Tsu's'di roared in pain as the burns seared across his palm began to blister. He shoved his hand into the snow instinctively, desperate for iciness to numb the burning. Nuada surged to his feet. He shook his head in a vain attempt to stop the ringing in his ears. Blood dripped into his eye from the new gash in his skull where he'd hit his head on a stack of lumber set out in front of the blacksmith's for repairs. He'd been blown all the way across the courtyard. Gawain was on his hands and knees, flailing around for the head that had flown several feet away.

But where, Nuada wondered, peering around blearily, was Dylan? Human, mortal, nowhere near as hardy as fae stock…where was she? Was she all right?

He didn't see her.

He saw the corpses of the fallen enemy. He saw the children, Gawain, Tsu's'di. He saw Wink and Lorelei rushing out of the tavern down the steps, followed swiftly by Petra, John, and Erik. But he didn't see Dylan. At all.

Dylan? He yelled through their growing mental link. He felt her, fuzzy and distant, but she was there. He felt her respond weakly to the touch of his mind to hers. Dylan? Where are you?

Front of…blacksmith's…She groaned in his head. I think…think I have…concussion…bleeding…

In front of the blacksmith's? But he was in front of the blacksmith's. She was nowhere to be found. He didn't see anything marring the expanse of white snow except the corpses of the enemy, lit up by the light still coming from the tavern. Nuada ignored the concerned words of the others as he scanned the village square. Dylan, I don't see y—

A pulse of panic, glass-sharp in its clarity, slicing into his brain. Pain exploding in his skull.
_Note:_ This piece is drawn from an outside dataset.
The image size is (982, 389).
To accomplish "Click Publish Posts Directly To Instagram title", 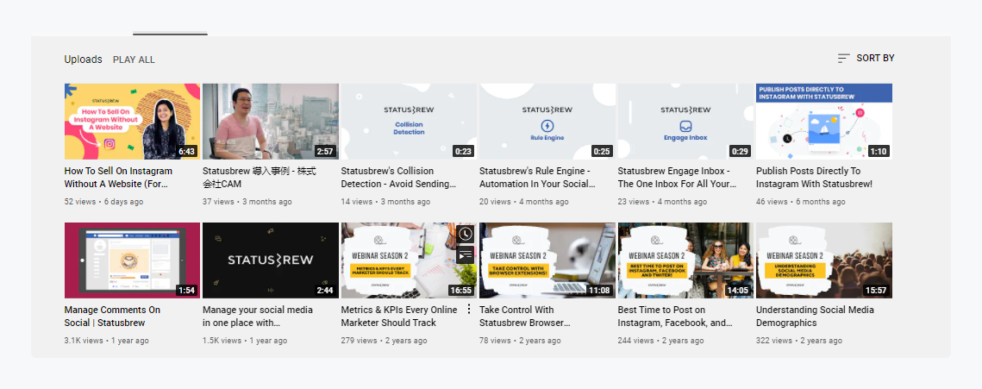I will tap(814, 178).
A scream echoing in his mind and his name, a desperate plea for help that needled straight to the center of his brain as she screamed, Nuada, help, he's trying to take me, he's right h—

Vicious burst of pain like an explosion beneath the thin bone of his temple. Nuada staggered as Dylan's pain jolted through their link. Someone…someone had hit her. Then nothing. Silence and unconsciousness. The prince whipped around, eyes wide, panic thudding in his blood as he roared, "Dylan? Dylan?!"

But there was only the falling snow and the night.